Cour d’appel de Paris, le 28 août 2025, n°22/16868

Rendue par la Cour d’appel de Paris le 28 août 2025, la décision commente la liquidation et le partage d’une communauté dissoute à la suite d’un divorce. Les ex‑époux possèdent un bien immobilier indivis et contestent la valeur de plusieurs postes d’actif et de passif ainsi que diverses créances, notamment celles liées au prêt immobilier, aux impôts locaux, à l’assurance habitation et à l’occupation des lieux. Le juge aux affaires familiales, par jugement du 30 juin 2022, avait fixé la valeur du bien, arrêté plusieurs créances croisées, rejeté la licitation et écarté les demandes d’indemnité d’occupation. L’appelante sollicite la licitation, l’indemnité d’occupation et la révision de plusieurs postes; l’intimé conclut à une baisse de la valeur du bien, à l’augmentation de ses créances et à une indemnité d’occupation à l’encontre de l’appelante.

L’enjeu central tient à la date pertinente d’évaluation des éléments du patrimoine et au régime juridique des créances d’indivision nées postérieurement à la dissolution de la communauté. S’y ajoutent la définition de la jouissance privative fondant l’indemnité d’occupation et la délimitation de l’office du juge liquidateur, incluant l’irrecevabilité de demandes non soulevées devant le notaire, ainsi que l’opportunité d’ordonner la licitation. La cour réforme le jugement sur plusieurs points décisifs: elle retient une valeur de 100 000 euros pour le bien, fixe une indemnité d’occupation de 31 200 euros à la charge de l’intimé, admet une créance de remboursement du prêt en sa faveur portée à 49 331,21 euros, accueille partiellement une créance de l’appelante pour des échéances récentes, infirme des postes d’impôts locaux, déboute des attributions préférentielles et ordonne la licitation avec une mise à prix de 60 000 euros. Elle appuie son raisonnement sur des normes claires: « Il résulte de l’article 829 du code civil que les biens doivent être estimés à la date de la jouissance divise, laquelle est la plus proche possible du partage »; « Selon l’article 815-13 du code civil, il doit être tenu compte à l’indivisaire des dépenses nécessaires qu’il a faites de ses deniers personnels pour la conservation desdits biens »; « Conformément à la jurisprudence, constitue une jouissance privative du bien la privation de droit ou de fait des autres indivisaires de jouir concurremment du bien indivis ».

_ _ _ _

● **Tâche brève A**:
D'après le résumé de l'arrêt, que répondre à ces questions ?
(i) À quelle date le juge aux affaires familiales a-t-il rendu son jugement ?
(ii) Quelle valeur la cour retient-elle pour le bien ?
(iii) Quelle mise à prix la cour fixe-t-elle pour la licitation ?
● **Tâche brève B**:
Ces affirmations concordent-elles avec le résumé de l'arrêt ? Répondez par oui ou par non, en citant les mots décisifs du résumé.
(i) Le juge aux affaires familiales avait ordonné la licitation.
(ii) L'indemnité d'occupation fixée par la cour est à la charge de l'intimé.
(iii) La cour fait droit aux demandes d'attribution préférentielle.
● **Tâche brève C**:
Rédigez la suite du résumé de l'arrêt, à partir de la fin de sa dernière phrase.
Le matériel n'a aucun rapport avec le résumé de l'arrêt.

● **Liste des données**:
_ _ _ _

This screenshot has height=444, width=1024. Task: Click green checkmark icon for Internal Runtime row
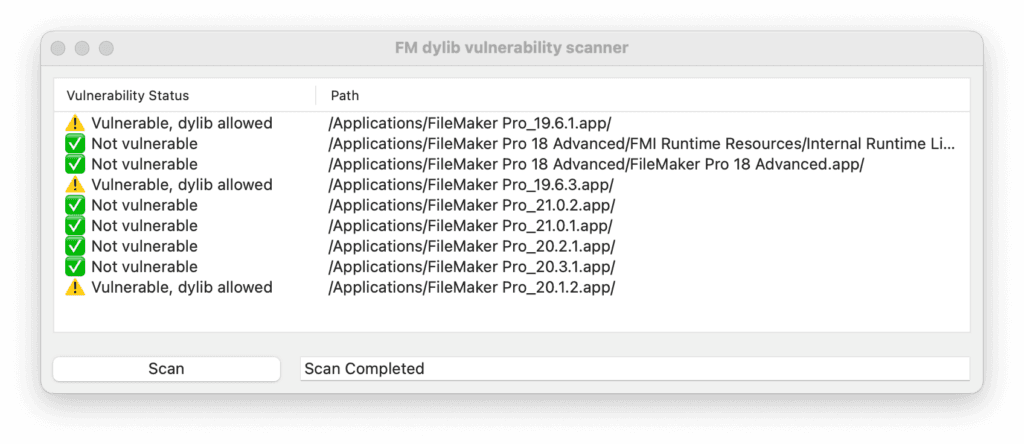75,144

_ _ _ _

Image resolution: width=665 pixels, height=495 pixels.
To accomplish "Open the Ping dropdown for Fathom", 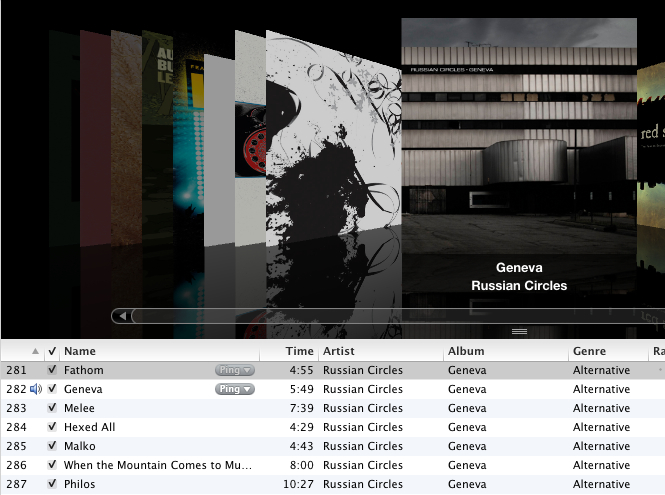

_ _ _ _

● **Bonne réponse A**:
(i) Le 30 juin 2022.
(ii) 100 000 euros.
(iii) 60 000 euros.

● **Bonne réponse B**:
(i) Non : « rejeté la licitation ».
(ii) Oui : « fixe une indemnité d’occupation de 31 200 euros à la charge de l’intimé ».
(iii) Non : « déboute des attributions préférentielles ».

● **Bonne réponse C**:
I. L’encadrement des évaluations et des créances d’indivision

A. La date pertinente des évaluations et l’articulation communauté/indivision
La cour rappelle que l’évaluation des biens en vue du partage obéit au critère légal de la jouissance divise. Elle le dit explicitement: « Il résulte de l’article 829 du code civil que les biens doivent être estimés à la date de la jouissance divise, laquelle est la plus proche possible du partage. » L’état dégradé du bien, objectivé par constats et avis de valeur convergents, justifie la fixation à 100 000 euros, la cour énonçant qu’« il convient de retenir pour le bien indivis une valeur de 100 000 euros, et de réformer le jugement en ce sens ». Le rejet d’une valeur théorique antérieure ou d’estimations obsolètes renforce l’exigence d’actualisation et de réalisme économique.

Le traitement du passif communautaire est dissocié, conformément au principe de la dissolution. Le capital restant dû du prêt est arrêté à la date de l’ordonnance de non‑conciliation, ce qui évite de confondre évaluation des biens et extinction d’une dette née sous le régime communautaire. L’approche préserve l’égalité, l’excédent de remboursement après dissolution relevant des comptes d’indivision. L’articulation ainsi retenue éclaire la frontière entre communauté liquidée et indivision post‑communautaire, sans faire peser sur un seul indivisaire le risque d’un double compte.

B. La jouissance privative et l’indemnité d’occupation: preuve et quantum
La cour définit la jouissance privative en se référant à la privation corrélative des autres indivisaires: « Conformément à la jurisprudence, constitue une jouissance privative du bien la privation de droit ou de fait des autres indivisaires de jouir concurremment du bien indivis. » Les éléments produits établissent l’absence durable d’accès de l’appelante, tandis que l’intimé a conservé les clés ou organisé des visites sans concertation. Cette privation de fait suffit, même en l’absence d’occupation matérielle continue.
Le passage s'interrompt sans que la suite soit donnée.